Why reliable data is essential for trustworthy AI

May 28, 2024 7 min read

Table of Contents

Quality of data
Loss of trust
Lineage of data
Building confidence

After decades where artificial intelligence (AI) was largely confined to research projects, niche applications or even science fiction, it’s now a mainstream business tool.

Driven by applications such as Google’s Bard (now Gemini), Mistral and ChatGPT especially, generative AI (GenAI) is already impacting the workplace.

Industry analyst Gartner, for example, predicts 95% of workers will routinely use GenAI to complete their day-to-day tasks by 2026.

At the same time, more organisations are using GenAI to power “chatbots” and other services that let the public to interact with technology in a more natural way. Large language models (LLMs) allow computers to communicate with users in something resembling human speech, and the models themselves can trawl the vast resources of the internet to find answers to even the most obscure questions. And that’s where the problems can lie.
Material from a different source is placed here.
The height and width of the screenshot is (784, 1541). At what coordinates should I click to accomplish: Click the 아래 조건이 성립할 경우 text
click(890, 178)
Unsurprisingly, AI, with its risks and benefits, was a key focus of both Gartner’s Data and Analytics Summit and the 2024 Tech.EU summit, both in London.

GenAI tools stand accused of creating biased results, or even results that are entirely untrue. These hallucinations have led to businesses having to compensate customers, as well as reputational damage.
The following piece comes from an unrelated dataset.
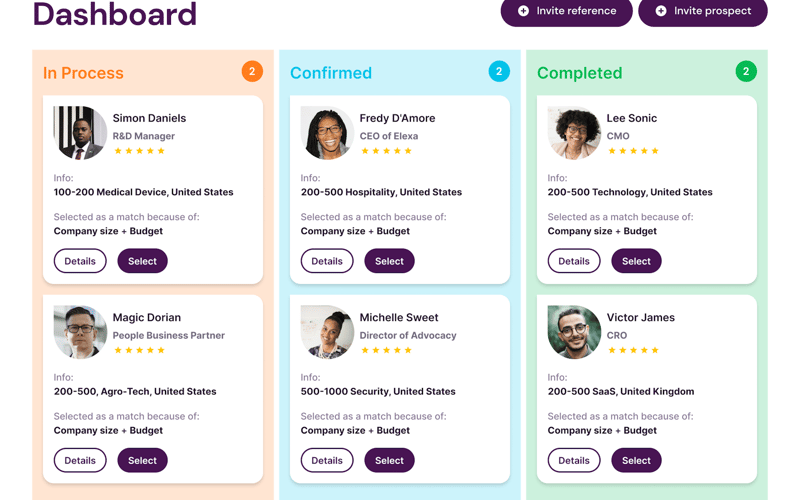Click Michelle Sweet's star rating
800x500 pixels.
tap(387, 350)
“Governance is even more critical when delivering AI-infused data products,” Gartner’s Alys Woodward told the firm’s Data and Analytics Summit. “With AI, unintended consequences can emerge rapidly. We’ve already seen some examples of successful implementations of GenAI. These organisations deploy the technology with appropriate guardrails and targeted use cases, but we never know when our AI-infused data products will lead us into trouble.”

Firms are already being held liable by regulators and courts for decisions made using AI. The European Union’s (EU’s) AI Act, which starts to come into force from June, will create new obligations as well as impose new penalties. Fines for the most serious breaches of the law will be as high as 7% of global turnover, more than for breaches of the GDPR.

But if the AI Act is a wake-up call for organisations to be more careful and transparent about their use of AI, it will also prompt them to look more closely at how AI models form the conclusions they do.

This, in turn, relies on the quality of data, both for training models and during the inference – or operational – phase of AI. The current large language models rely primarily on public data, gathered from the internet. And, although there are moves afoot to allow firms to use their own data for training as well as inference [oracle], the actual algorithms used by the AI models themselves remain opaque.

This “black box” approach by AI suppliers has led to concerns about bias and potential discrimination, both when dealing with customers but also in areas such as recruitment. Organisations will also have concerns about whether their proprietary data is being used to train models – the main AI suppliers say they no longer do this – privacy concerns around the use of sensitive information, and whether data, including prompts, could leak out of AI tools.

“When organisations start deploying AI capabilities, the questions of trust, risk and compliance become very important,” said Nader Henein, a vice-president analyst at Gartner specialising in privacy.

However, he added that organisations are increasingly exposed to risks via AI tools they bring in from outside.

These include specific AI tools, such as Gemini or ChatGPT, but also AI functionality built into other applications, from desktop tools and browsers to enterprise packages. “Almost everyone out there is using one or more SaaS [software-as-a-service] tool, and many 1716913077 have AI-enabled capabilities within them,” he said. “The AI Act is pointing to that and saying you need to understand, quantify and own that risk.”